LOS MOVIMIENTOS DEFECTUOSOS FOMENTAN LAS PATOLOGÍAS


La realización de un movimiento abarca la acción coordinada de diferentes sistemas del cuerpo: el articular, el muscular, el neural y el conectivo, junto con diversas influencias biopsicosociales.

El movimiento defectuoso puede inducir patología, no sólo ser el resultado de ella. "Los movimientos habituales y las posturas mantenidas desempeñan un papel importante en el desarrollo de la disfunción" (Sahrmann, 1993).

Las situaciones que participan de la disfunción del movimiento (movimiento defectuoso) y contribuyen a la patología son: dolor postural, dolor de inicio insidioso, dolor por mantenimiento de la posición estática, patología por sobreuso (cargas repetitivas / impactos repetitivos), patrones recurrentes de dolor y dolor crónico.

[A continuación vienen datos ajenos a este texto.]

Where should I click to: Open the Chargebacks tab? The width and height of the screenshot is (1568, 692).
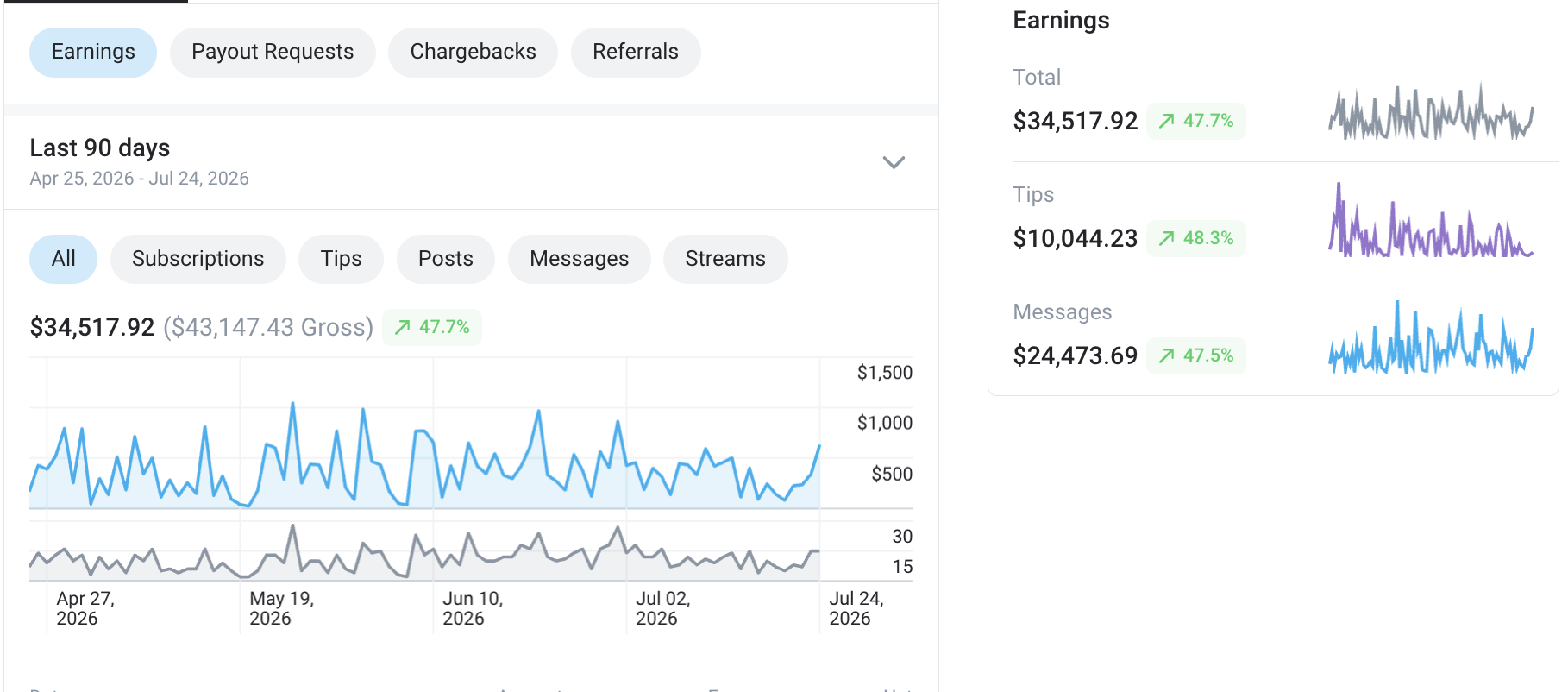473,52
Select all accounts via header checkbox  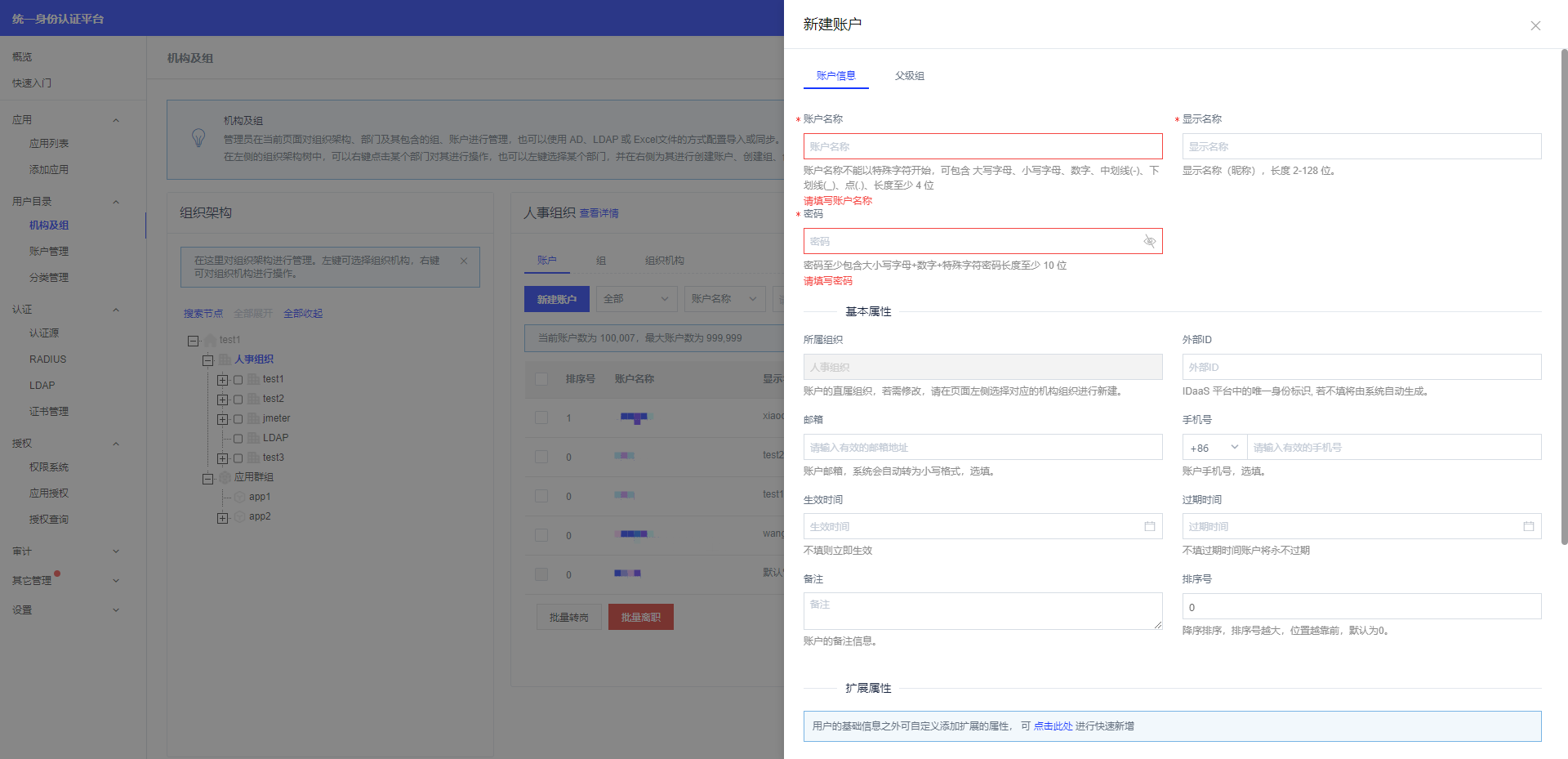coord(541,379)
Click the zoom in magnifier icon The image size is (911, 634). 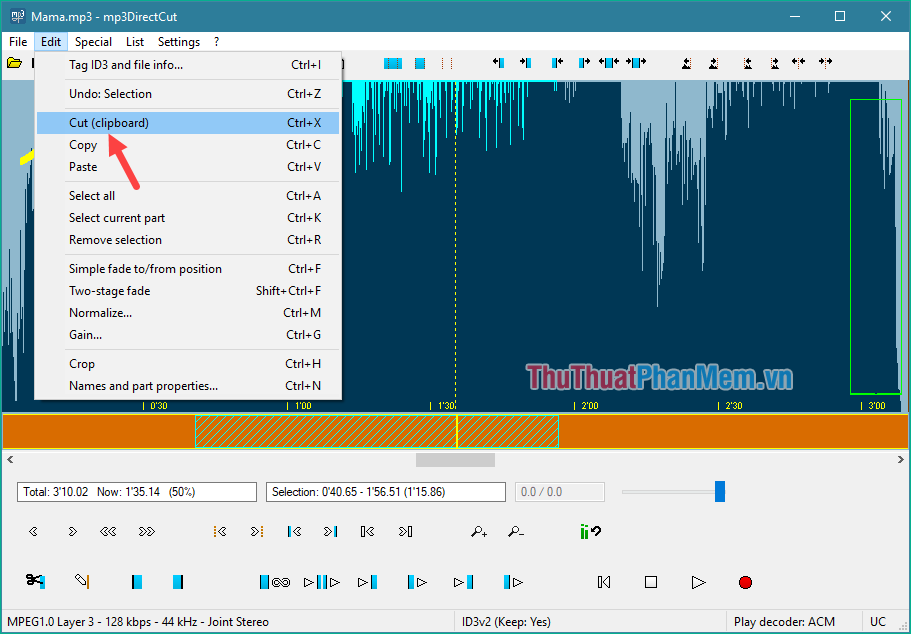pyautogui.click(x=478, y=531)
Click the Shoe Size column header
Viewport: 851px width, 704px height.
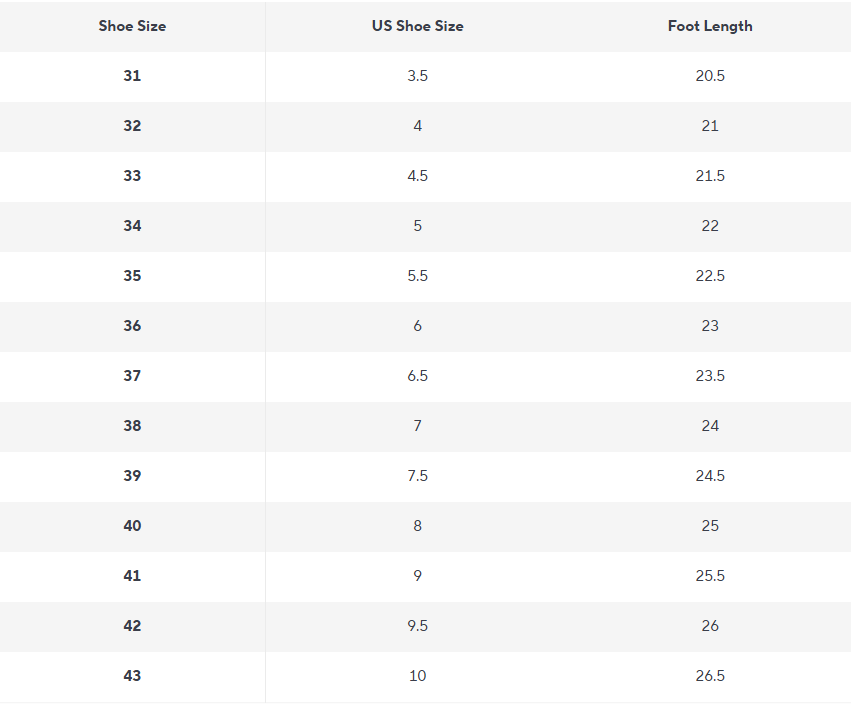click(132, 26)
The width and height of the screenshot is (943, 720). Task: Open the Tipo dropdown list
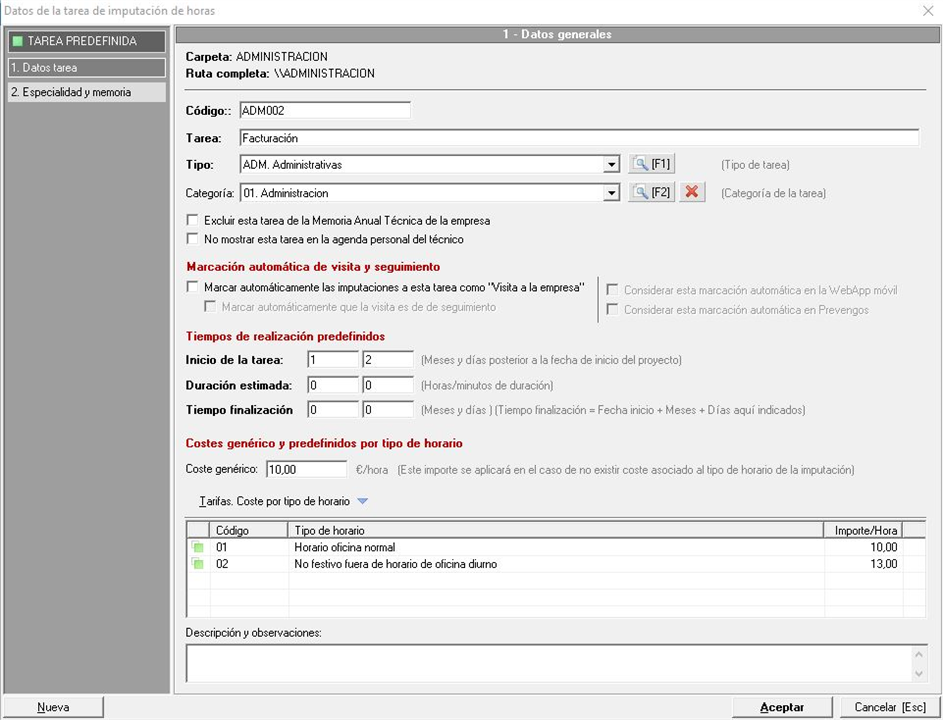pos(612,165)
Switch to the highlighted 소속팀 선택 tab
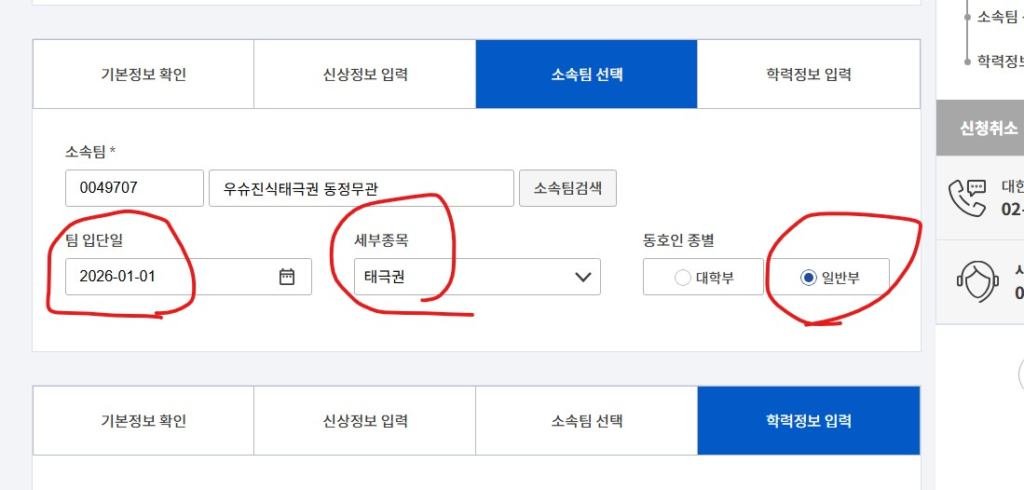This screenshot has height=490, width=1024. [x=586, y=74]
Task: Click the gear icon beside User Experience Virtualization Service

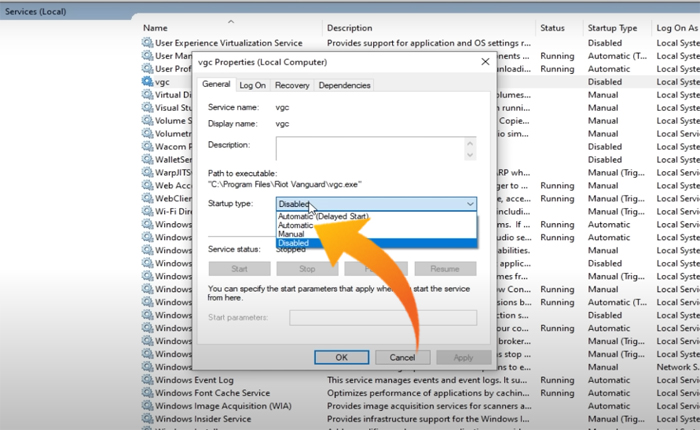Action: pyautogui.click(x=148, y=43)
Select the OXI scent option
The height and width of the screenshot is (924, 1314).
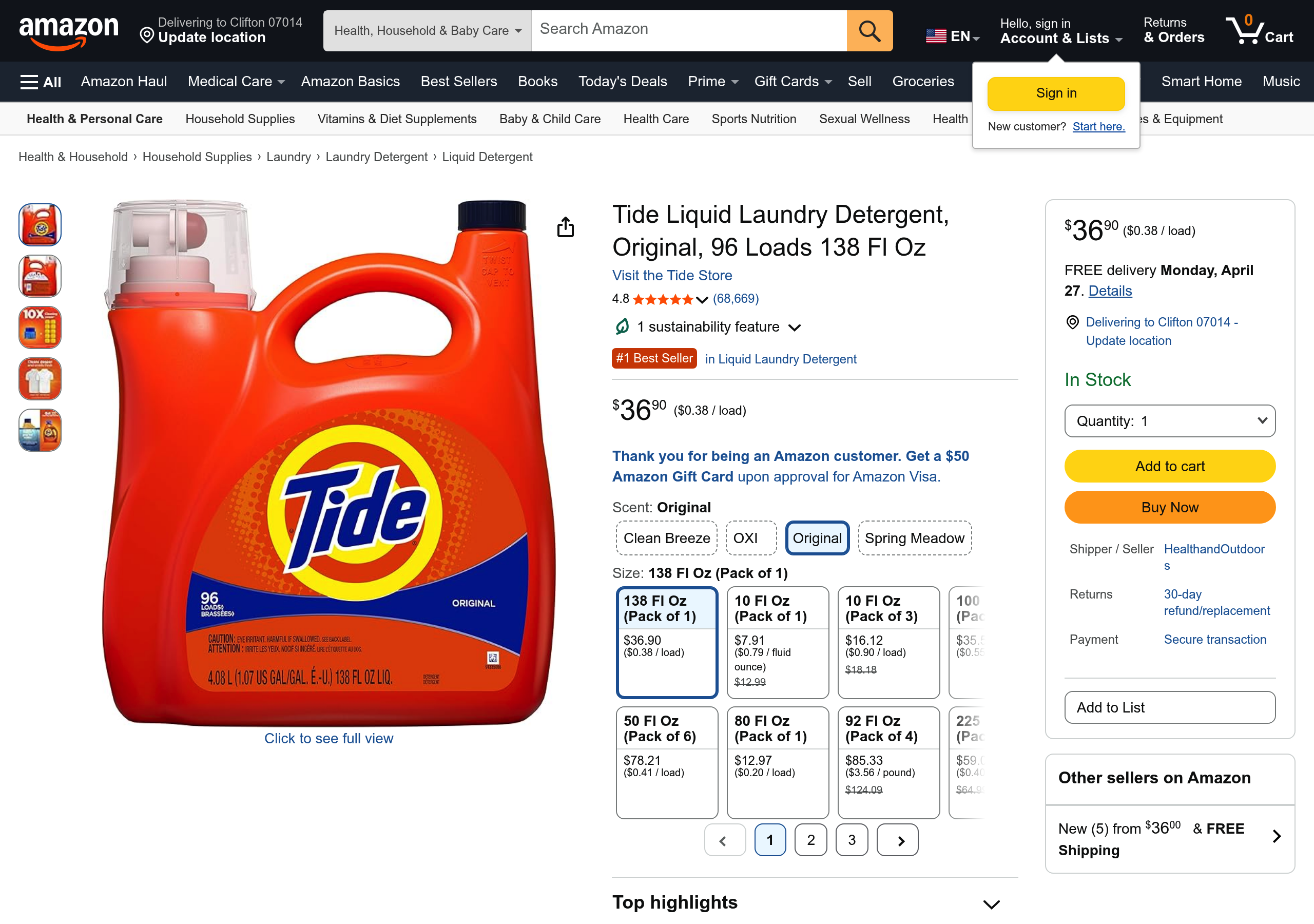[x=750, y=537]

En ausencia de dolor, el cerebro es capaz de utilizar distintas estrategias de control motor para llevar a cabo las tareas y mantener el control del movimiento, el equilibrio y la estabilidad articular. Sin embargo, se ha observado que ante la presencia de dolor, los sujetos cambian los patrones o estrategias de reclutamiento de los músculos que se usan normalmente para realizar movimientos o para mantener posturas.